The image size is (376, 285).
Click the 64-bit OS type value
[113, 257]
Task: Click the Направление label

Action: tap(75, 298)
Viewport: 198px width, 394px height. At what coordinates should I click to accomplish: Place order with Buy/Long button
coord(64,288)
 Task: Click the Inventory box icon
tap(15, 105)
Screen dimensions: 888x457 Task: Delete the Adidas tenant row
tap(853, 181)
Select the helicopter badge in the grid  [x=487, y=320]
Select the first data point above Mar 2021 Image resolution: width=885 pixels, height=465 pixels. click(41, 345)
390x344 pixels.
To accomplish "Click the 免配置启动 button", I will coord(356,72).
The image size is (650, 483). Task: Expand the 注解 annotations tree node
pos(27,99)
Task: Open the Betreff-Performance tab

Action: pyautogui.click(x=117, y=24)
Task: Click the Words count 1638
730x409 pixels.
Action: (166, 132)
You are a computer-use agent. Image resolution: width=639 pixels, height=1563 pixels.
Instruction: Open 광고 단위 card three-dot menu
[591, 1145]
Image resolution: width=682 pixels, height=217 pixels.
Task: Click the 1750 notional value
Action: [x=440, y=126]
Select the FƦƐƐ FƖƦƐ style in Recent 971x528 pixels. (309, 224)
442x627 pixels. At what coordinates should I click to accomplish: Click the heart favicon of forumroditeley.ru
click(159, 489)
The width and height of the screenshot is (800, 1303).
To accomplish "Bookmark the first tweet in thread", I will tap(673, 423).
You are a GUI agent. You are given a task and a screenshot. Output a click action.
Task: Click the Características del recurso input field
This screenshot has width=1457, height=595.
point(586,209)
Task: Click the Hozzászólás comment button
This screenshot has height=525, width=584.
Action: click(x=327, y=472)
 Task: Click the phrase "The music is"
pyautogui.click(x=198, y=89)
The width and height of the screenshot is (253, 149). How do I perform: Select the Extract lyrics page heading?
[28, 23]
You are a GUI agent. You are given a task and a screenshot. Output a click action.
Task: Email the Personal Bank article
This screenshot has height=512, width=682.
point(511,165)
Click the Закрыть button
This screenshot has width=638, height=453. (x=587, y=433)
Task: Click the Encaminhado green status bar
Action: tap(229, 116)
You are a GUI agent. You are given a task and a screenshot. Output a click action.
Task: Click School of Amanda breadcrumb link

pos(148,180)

##############################

**What the task asks**
After reading through the records, count the lines that hold the string "will" and give only the count.

**Solution to this exercise**
2